The suites did not buck the trend, being just as extravagantly wild in the furniture and decoration choices, creating plenty of opportunities for the perfect photo op. Mimic thanked the bellman, the couple of suitcases they’d brought set outside of the girls’ room. Doc lifted her Beats, loud rock music bleeding from the pink headphones, and set them around her neck, racing past Mustang and Mimic to get first dibs on the room.
“Damn, Monica, you’re going to let Doc beat you like that?” Phantom asked, ribbing her as he grabbed his book bag from the golden cart. Roman laughed, walking to their suite and holding the door open for Bang Bang and Wyatt.
“These feet are only made to race on wheels. She can have whatever room she wants. I’m probably just going to end up crashing in Mimic’s anyway.”
“Oh really?” Mimic asked, arching a brow, painted red lips curling into a smile.
“Yeah, remember you promised to tutor me in French? That’s going to take all night.”
Mimic narrowed her smokey eyes, chuckling as she turned and walked into the suite, her skintight black jeans looking like liquid paint against her long legs.

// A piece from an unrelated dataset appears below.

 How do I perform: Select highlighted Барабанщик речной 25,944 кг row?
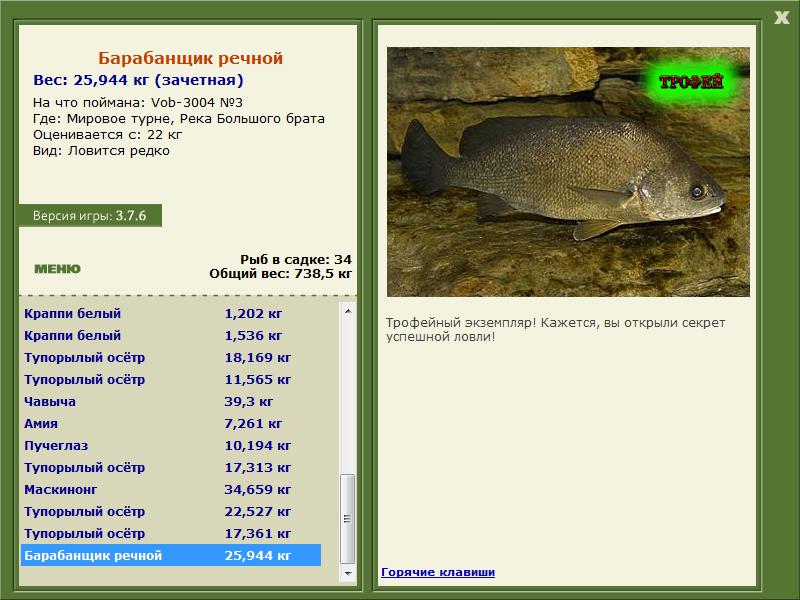pyautogui.click(x=171, y=555)
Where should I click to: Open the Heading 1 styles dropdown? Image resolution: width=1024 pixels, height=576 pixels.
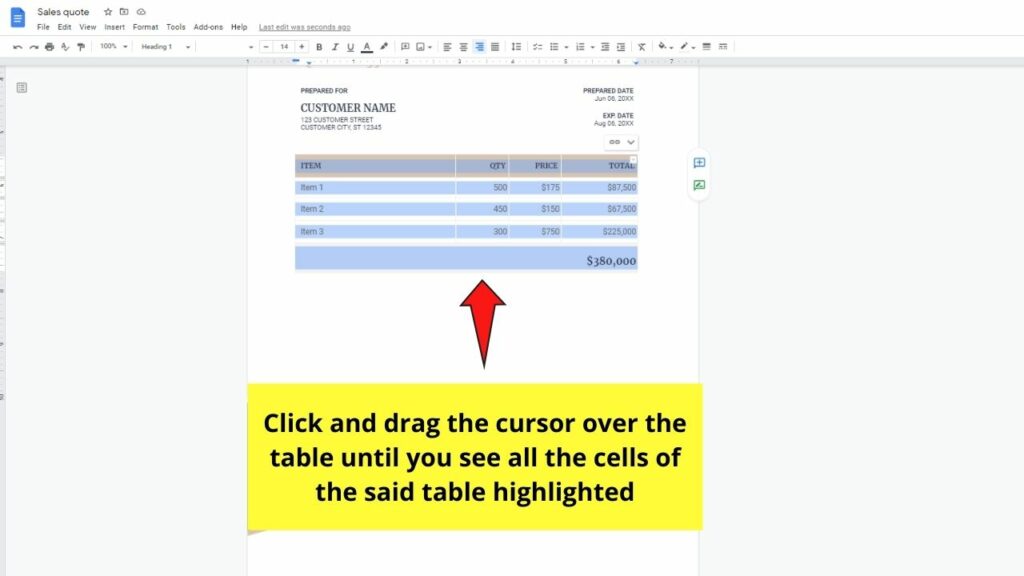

Mustang dropped her sunglasses and shook her head. “Merci,” she said, following Mimic into the suite. Phantom turned to Roman, shaking his head.
“Mustang’s going to come out of that room speaking all kinds of nasty shit in French.”
“At least she’ll sound classy doing it,” Roman quipped.
“Truth.” Phantom gave an appreciative butt slap as he walked past Roman and into the room. “Thanks for all this, by the way. You’re a solid boss.”
“You guys deserve it for putting up with all my crazy shit.”
“Hey, your crazy shit’s paid off so far. Let’s keep it going, man.”
“I plan on it, Axle. Now go grab a room and get ready. We’ve got a quinceañera to crash. Nice watch by the way.” Roman motioned toward the golden wristwatch shining on Phantom’s wrist.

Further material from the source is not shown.